From January to October, the Center for Development of People documented 19 instances of abuse based on sexual orientation and gender identity. The nature of the abuses fell into three broad categories: stigma, harassment, and violence. The Weekend Nationnewspaper published a weekly column entitled “Sexual Minority Forum” written by the leaders of human rights NGOs to shed light on conditions affecting LGBTI persons and their rights.
HIV and AIDS Social Stigma
Societal discrimination against persons with HIV/AIDS remained a problem, especially in rural areas. Many individuals preferred to keep silent regarding their health conditions rather than seek help and risk being ostracized. Campaigns by the government and NGOs to combat the stigma had some success. The National AIDS Commission maintained that discrimination was a problem in both the public and private sectors.
The 2012 People Living with HIV Stigma Index for Malawi indicated that of 2,272 persons with HIV interviewed, significant percentages reported having been verbally insulted/harassed/threatened (35.1 percent) and excluded from social gatherings (33.7 percent).

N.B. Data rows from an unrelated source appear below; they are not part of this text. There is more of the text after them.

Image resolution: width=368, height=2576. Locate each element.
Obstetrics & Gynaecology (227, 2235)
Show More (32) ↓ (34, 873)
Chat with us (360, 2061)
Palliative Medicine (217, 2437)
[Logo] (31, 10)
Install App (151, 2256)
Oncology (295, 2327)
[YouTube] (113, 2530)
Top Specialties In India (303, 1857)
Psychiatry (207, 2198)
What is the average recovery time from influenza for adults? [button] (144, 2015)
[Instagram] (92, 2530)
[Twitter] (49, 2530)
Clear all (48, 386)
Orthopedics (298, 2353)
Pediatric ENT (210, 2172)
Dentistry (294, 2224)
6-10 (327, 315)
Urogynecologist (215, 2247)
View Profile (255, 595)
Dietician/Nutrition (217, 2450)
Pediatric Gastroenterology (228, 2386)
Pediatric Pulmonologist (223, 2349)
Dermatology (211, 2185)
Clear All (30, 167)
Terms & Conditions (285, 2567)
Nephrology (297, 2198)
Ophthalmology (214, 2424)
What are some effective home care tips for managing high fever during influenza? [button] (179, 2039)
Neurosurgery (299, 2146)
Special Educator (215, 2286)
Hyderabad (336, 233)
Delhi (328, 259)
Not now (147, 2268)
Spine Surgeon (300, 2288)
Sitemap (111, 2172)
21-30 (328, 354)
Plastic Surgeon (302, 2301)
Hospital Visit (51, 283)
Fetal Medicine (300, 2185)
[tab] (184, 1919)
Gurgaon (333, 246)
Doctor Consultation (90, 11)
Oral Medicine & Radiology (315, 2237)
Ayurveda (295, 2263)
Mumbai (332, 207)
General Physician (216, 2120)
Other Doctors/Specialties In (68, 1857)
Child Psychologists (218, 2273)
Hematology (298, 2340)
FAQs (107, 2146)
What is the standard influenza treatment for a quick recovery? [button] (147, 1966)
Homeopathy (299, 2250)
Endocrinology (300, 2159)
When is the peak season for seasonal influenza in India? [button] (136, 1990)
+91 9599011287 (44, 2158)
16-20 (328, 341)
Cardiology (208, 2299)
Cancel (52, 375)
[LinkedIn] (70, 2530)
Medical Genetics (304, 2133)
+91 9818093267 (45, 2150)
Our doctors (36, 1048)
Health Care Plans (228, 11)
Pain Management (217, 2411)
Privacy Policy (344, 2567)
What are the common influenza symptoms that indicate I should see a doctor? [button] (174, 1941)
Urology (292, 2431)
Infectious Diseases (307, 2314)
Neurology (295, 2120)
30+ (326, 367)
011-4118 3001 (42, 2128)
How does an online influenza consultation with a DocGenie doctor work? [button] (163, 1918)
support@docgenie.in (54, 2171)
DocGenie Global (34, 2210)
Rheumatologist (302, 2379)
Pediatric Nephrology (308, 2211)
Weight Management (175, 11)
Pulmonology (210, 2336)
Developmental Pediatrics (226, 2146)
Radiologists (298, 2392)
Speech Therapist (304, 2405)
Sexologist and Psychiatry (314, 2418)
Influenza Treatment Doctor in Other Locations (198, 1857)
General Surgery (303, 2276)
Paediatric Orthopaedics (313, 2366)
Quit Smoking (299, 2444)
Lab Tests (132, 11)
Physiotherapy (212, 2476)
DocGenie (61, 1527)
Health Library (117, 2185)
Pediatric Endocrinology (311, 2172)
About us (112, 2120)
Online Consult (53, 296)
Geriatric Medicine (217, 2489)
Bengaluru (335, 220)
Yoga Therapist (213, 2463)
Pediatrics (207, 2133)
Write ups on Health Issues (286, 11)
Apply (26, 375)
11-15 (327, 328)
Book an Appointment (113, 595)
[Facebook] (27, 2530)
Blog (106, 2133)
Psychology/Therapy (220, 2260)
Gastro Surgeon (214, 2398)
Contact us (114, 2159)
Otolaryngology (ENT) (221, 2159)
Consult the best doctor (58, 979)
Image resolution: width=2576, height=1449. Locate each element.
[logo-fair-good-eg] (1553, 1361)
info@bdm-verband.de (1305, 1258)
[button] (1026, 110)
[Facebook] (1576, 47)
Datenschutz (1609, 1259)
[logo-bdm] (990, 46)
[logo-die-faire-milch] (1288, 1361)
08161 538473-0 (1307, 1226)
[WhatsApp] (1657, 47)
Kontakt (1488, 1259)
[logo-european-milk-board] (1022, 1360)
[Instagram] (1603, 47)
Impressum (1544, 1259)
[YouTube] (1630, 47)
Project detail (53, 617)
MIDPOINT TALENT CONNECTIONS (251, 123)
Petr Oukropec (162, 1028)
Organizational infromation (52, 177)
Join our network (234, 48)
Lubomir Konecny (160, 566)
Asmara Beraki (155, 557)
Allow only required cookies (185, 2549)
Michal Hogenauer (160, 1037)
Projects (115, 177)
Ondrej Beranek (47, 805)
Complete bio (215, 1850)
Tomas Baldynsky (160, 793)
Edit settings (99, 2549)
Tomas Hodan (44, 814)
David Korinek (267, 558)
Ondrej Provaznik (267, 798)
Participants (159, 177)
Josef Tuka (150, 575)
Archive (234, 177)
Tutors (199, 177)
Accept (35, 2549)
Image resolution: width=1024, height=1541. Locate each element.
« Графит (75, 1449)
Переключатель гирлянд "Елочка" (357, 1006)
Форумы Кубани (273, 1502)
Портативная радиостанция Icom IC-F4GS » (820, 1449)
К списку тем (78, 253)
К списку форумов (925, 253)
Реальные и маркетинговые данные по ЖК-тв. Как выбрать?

Other Societal Violence or Discrimination
Mobs and local citizens sometimes engaged in vigilante attacks, at times killing persons suspected of crimes such as theft.
There were several attacks against persons with albinism driven by the demand for body parts for witchcraft rituals in neighboring Tanzania. Religious, traditional, civil society, and political leaders, including the president, publicly denounced the attacks. The government launched a public awareness campaign and conducted training of police, prosecutors, and judges in border districts to counter the trend.